According to a report by online learning platform A Cloud Guru, 90% of IT leaders expect to expand their cloud services usage over the next one to three years, yet only 56% have an actionable plan to upskill their workforce.
The recently released “State of Cloud Learning Report” revealed interesting trends in cloud adoption and cloud learning statistics. The study frames cloud expertise as a top asset and reveals changing cloud service providers (CSPs) alliances, among other insights.
Below, we cover the top findings from the report. I also chatted with Katie Bullard, president at A Cloud Guru, to dig deeper into critical takeaways.
The Report
A Cloud Guru (ACG) is an extensive educational platform hosting cloud training and certification programs. Earlier this year, ACG questioned its user base on cloud learning and cloud adoption patterns. The “State of Cloud Learning” report surveyed 6,000 cloud learning administrators 20,000 individual leaners.
Cloud Certification > Degree
Amid an increasingly remote economy and developer drought, demand for skilled cloud professionals is rising rapidly. According to the report, 82% of hiring managers say cloud certifications make a candidate more attractive and 87% of hiring managers value hands-on experience and certifications over a university degree. “Gaining cloud expertise is a top skill for anyone entering the tech industry,” Bullard said.
It appears cloud expertise is directly correlated to career advancement, regardless of whether candidates possess a traditional degree. Eighty percent of individuals surveyed realize a higher salary as a direct result of cloud certification, and 52% say cloud certifications expanded their career opportunities.
Cloud Acceleration
The cloud is ramping up, as is the need for cloud specialists. Seventy-one percent of leaders surveyed have seen cloud adoption speed their time to value for new products and features. Yet, 80% view a knowledge gap as a top barrier to cloud success. Deployment and orchestration and IT security are leading barriers to cloud success at 40% of institutions.

§ §

• STATED PROBLEM:
In the article on cloud learning, what percentage of hiring managers value hands-on experience and certifications over a university degree?

• GIVEN DATA:
§ §

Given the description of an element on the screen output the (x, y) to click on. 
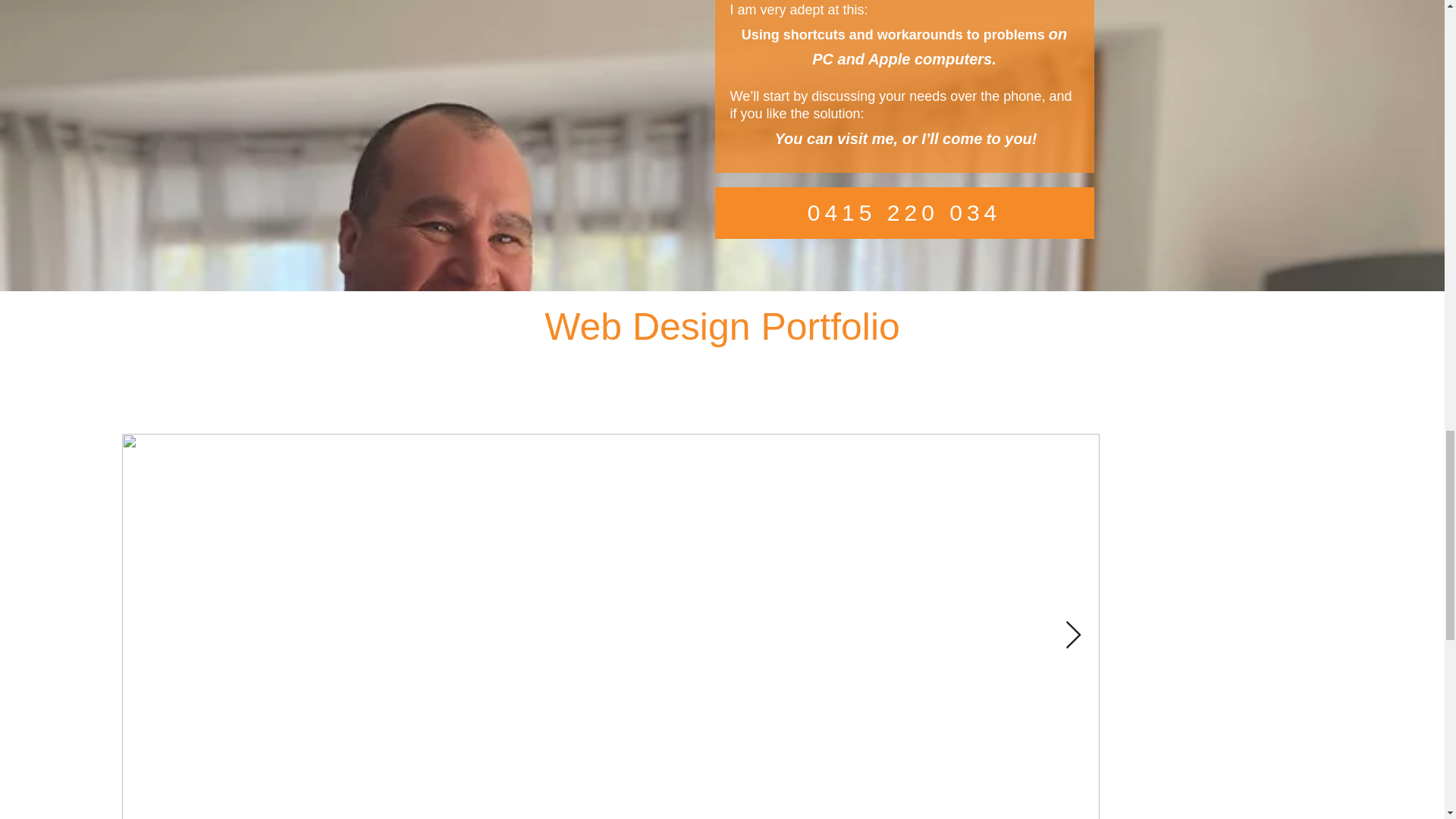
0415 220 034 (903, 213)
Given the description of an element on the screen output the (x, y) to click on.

§ §

• RESULT:
87%